On 19 May 1944, Pius X's coffin was exhumed and was taken to the Chapel of the Holy Crucifix in St. Peter's Basilica for the canonical examination. Upon opening the coffin, the examiners found the body of Pius X remarkably well preserved, despite the fact that he had died thirty years before and had made wishes not to be embalmed. According to Jerome Dai-Gal, "all of the body" of Pius X "was in an excellent state of conservation." After the examination and the end of the apostolic process towards Pius X's cause, Pius XII bestowed the title of Venerable Servant of God upon Pius X. His body was exposed for forty-five days, before being placed back in his tomb.


Pius X lying in state, 21–22 August 1914.














The process towards beatification then began, and thus investigations by the Sacred Congregation of Rites (SCR) into miracles performed by intercessory work of Pius X subsequently took place. The SCR would eventually recognise two miracles. The first involved Sr. Marie-Françoise Deperras, a nun who had bone cancer and was cured on 7 December 1928 during a novena in which a relic of Pius X was placed on her chest. The second involved Sr Benedetta De Maria, who had cancer, and in a novena started in 1938, she eventually touched a relic statue of Pius X and was cured.
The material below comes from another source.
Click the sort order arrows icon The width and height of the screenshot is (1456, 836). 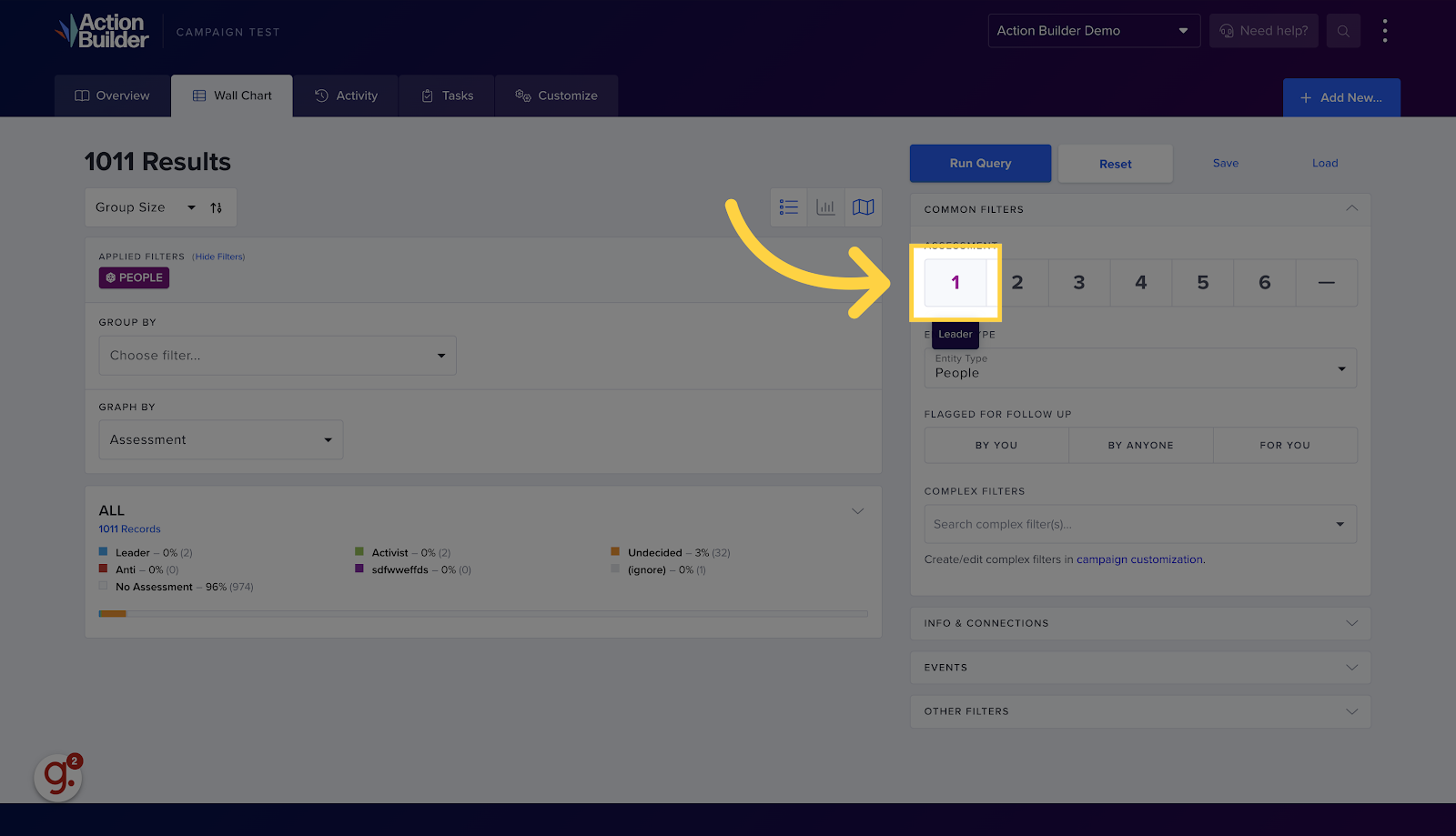click(x=217, y=207)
Pope Pius XII officially approved the two miracles on 11 February 1951, and on 4 March 1951. Pius XII, in his De Tuto, declared that the Church could continue in the beatification of the Venerable Pope Pius X. His beatification took place on 3 June 1951 at St Peter's before 23 cardinals, hundreds of bishops and archbishops, and a crowd of 100,000 faithful. During his beatification decree, Pius XII referred to Pius X as "Pope of the Eucharist," in honour of Pius X's expansion of the rite to children.


The tomb of Saint Pius X.
Following his beatification, on 17 February 1952, Pius X's body was transferred from its tomb to the Vatican basilica and placed under the altar of the chapel of the Presentation. The pontiff's body lies within a glass and bronze-work sarcophagus for the faithful to view.
On 29 May 1954, less than three years after his beatification, Pius X was canonised, following the SCR's recognition of two more miracles. The first involved Francesco Belsami, an attorney from Naples who had a fatal pulmonary abscess, who was cured upon placing a picture of Pope Pius X upon his chest. The second miracle involved Sr Maria Ludovica Scorcia, a nun who was afflicted with a serious neurotropic virus, and who, upon several novenas, was entirely cured. The canonisation Mass was presided over by Pope Pius XII before a crowd of approximately 800,000 of the faithful and church officials at St Peter's Basilica. Pius X became the first pope to be canonised since Pius V being canonised in 1712.